Why does Fitzgerald refer to Charlie’s friends from the 1920s as “ghosts out of the past”? What are the ways in which Charlie is being haunted by his past? How is the ghost of Charlie’s wife, Helen—whether literally or metaphorically—the real specter haunting the story? What other ghosts of the past is Charlie forced to confront?
While Charlie is haunted by the recent past (the excess and “dissipation”—a favorite word in the story—of the 1920s), early on in the story the narrator expresses this desire to “jump back a whole generation.” What does Charlie hope to find in an earlier generation that his generation—which Gertrude Stein famously referred to as the “lost generation”—no longer has?
In this playful exchange between Charlie and his young daughter, Honoria, Fitzgerald is able to introduce a comic element into the story at the same time that he raises the emotional stakes considerably. What are the implications of Charlie and Honoria conversing with one another with such formality? What does it say about their estranged relationship?
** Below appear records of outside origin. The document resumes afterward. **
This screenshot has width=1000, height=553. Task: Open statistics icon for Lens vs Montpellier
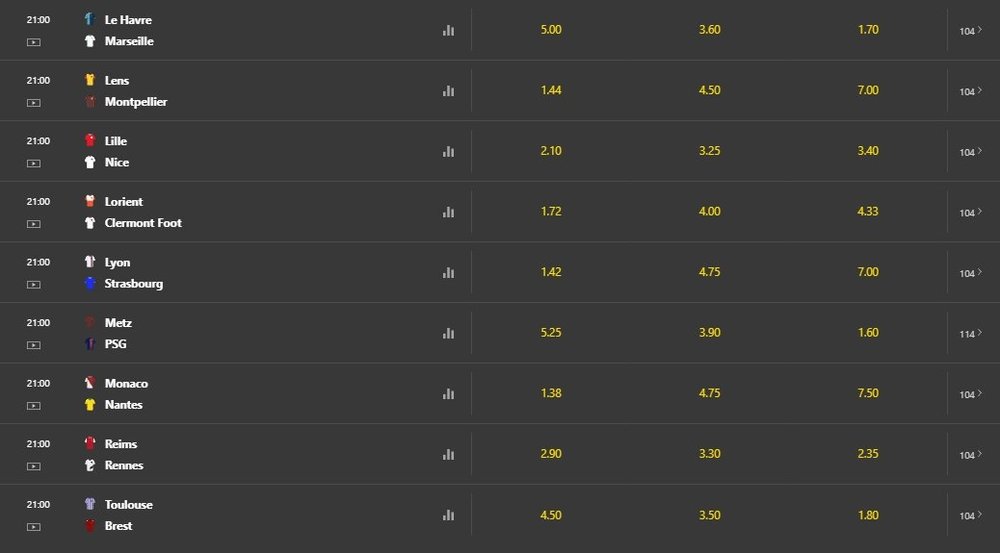click(x=448, y=91)
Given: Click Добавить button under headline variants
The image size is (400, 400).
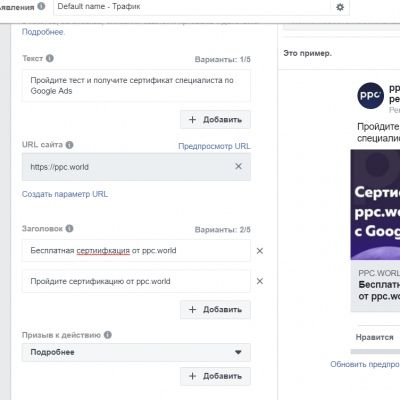Looking at the screenshot, I should 215,309.
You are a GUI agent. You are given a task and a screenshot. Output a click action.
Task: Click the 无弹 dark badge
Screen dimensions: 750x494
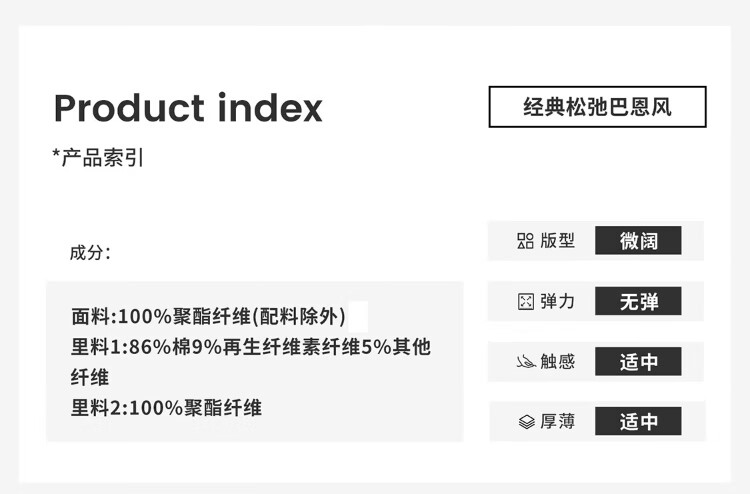click(x=638, y=301)
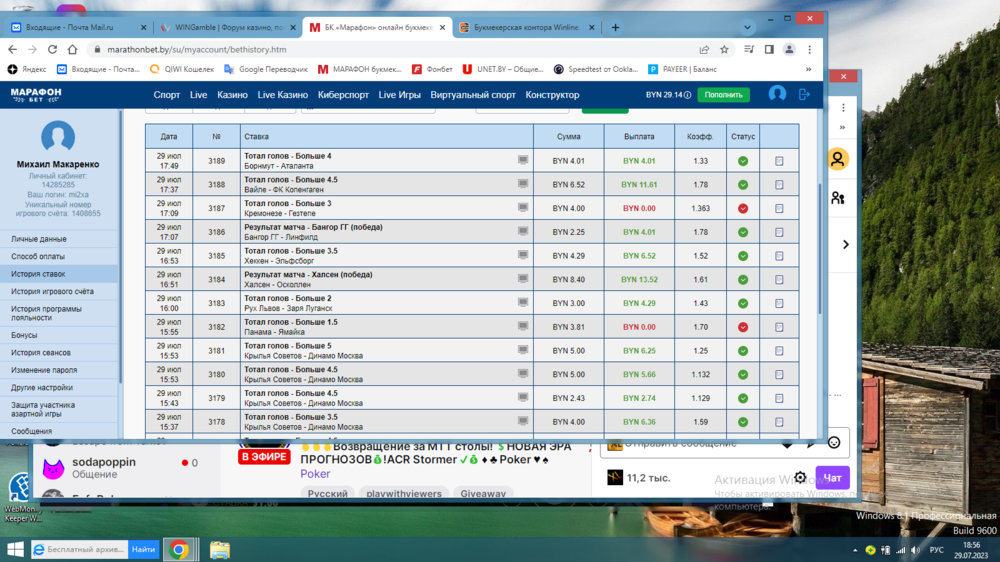Switch to the WINGamble forum tab
The height and width of the screenshot is (562, 1000).
point(226,27)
And what do we make of Honoria’s quick response “My husband is dead,” given that Charlie’s wife, Helen—Honoria’s mother—is also dead? How does this humorous exchange allow them to express some of their greatest fears and heartaches (that they are growing apart and becoming strangers; that Honoria is growing up and will soon no longer be a child; and that Helen has died)? Why does Fitzgerald choose a humorous theme to communicate such heartbreaking emotions?
Both “Babylon Revisited” and “Winter Dreams” end with the protagonist reflecting on his life and what he has lost. Compare these two conclusions (one appears on this slide, the other on Slide 9) and discuss what they tell us about Fitzgerald’s take on the feelings of loss and sorrow that permeate his generation.
To wrap up your students’ experience with Fitzgerald, discuss the questions on this and the following slide with reference to the heroes in “Winter Dreams” and “Babylon Revisited” (and, if they’ve read it, The Great Gatsby as well). Cumulatively, what do these characters tell us about Fitzgerald’s take on the modern world?